Yesterday, Ana got up at around 5:45 (Or thereabouts. Dan got up with her that time.)
Her daily naps are dwindling down to nothing.
Today, she got up at 4:30.
Dan rolled over when his alarm went off at 6 and asked Ana what she was doing up already. I wanted to say, bags under my eyes, "Ana wants to see how evil mommy can be when she's sleep deprived." Not that Ana wants to play, or that Ana might have a tummy ache, or simply that Ana is having a hard time getting back to sleep. No, it's about mommy not getting enough sleep. Because it's ALL ABOUT MOMMY.
It isn't until now, now that Ana is with her grandma, and the sleep fog has finally lifted with my third cup of nectar (er, coffee), that I can be honest about what was going on this morning.

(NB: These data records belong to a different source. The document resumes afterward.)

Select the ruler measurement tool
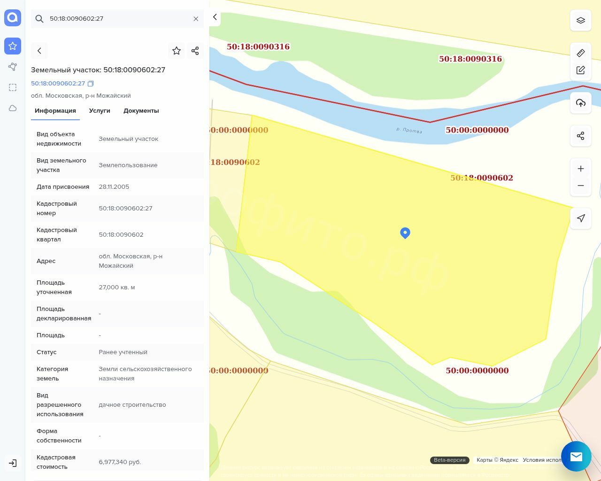601x481 pixels. click(x=580, y=53)
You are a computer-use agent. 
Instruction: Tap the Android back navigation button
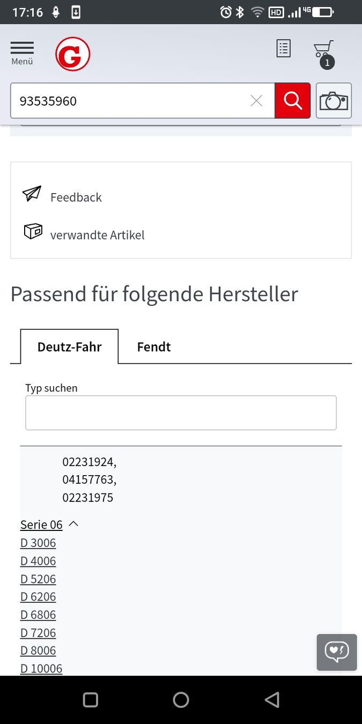[x=272, y=700]
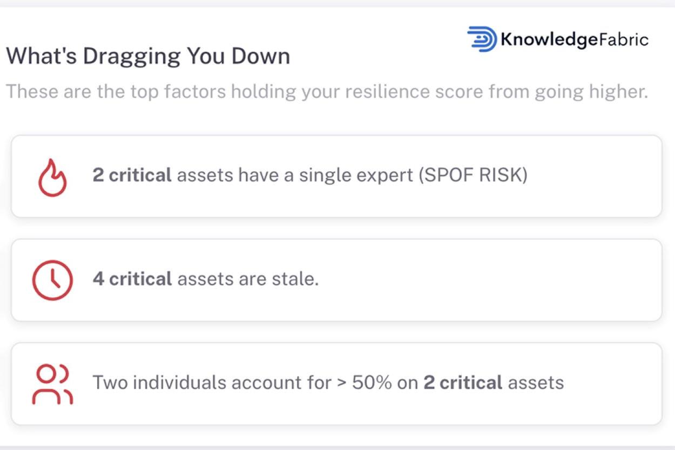Image resolution: width=675 pixels, height=450 pixels.
Task: Select the "What's Dragging You Down" heading
Action: click(148, 56)
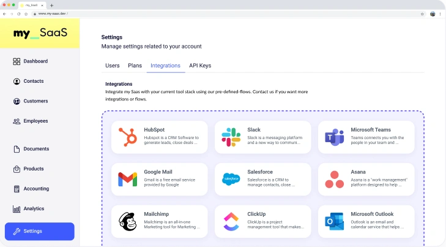Bookmark the page with star icon
This screenshot has height=247, width=446.
coord(422,13)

Mommy is having a hard time seeing past herself these days. Or all days, for that matter. Marriage and motherhood has certainly helped bring out this previously hidden (at least from my eyes) aspect of my personality.
You see, Dan has this selflessness mechanism that allows him to be up all night with Ana without any heavy sighing, or cursing, or anger of any sort. When I see that, my heart swells with love and admiration. Yes, Dan is my hero. And I strive to be like him.
In the meantime, I should be off to confession and Mass for the graces to be like Christ. And maybe the next time Ana has an off day, I can have more patience.
There's gotta be a patron saint for the children of falliable parents.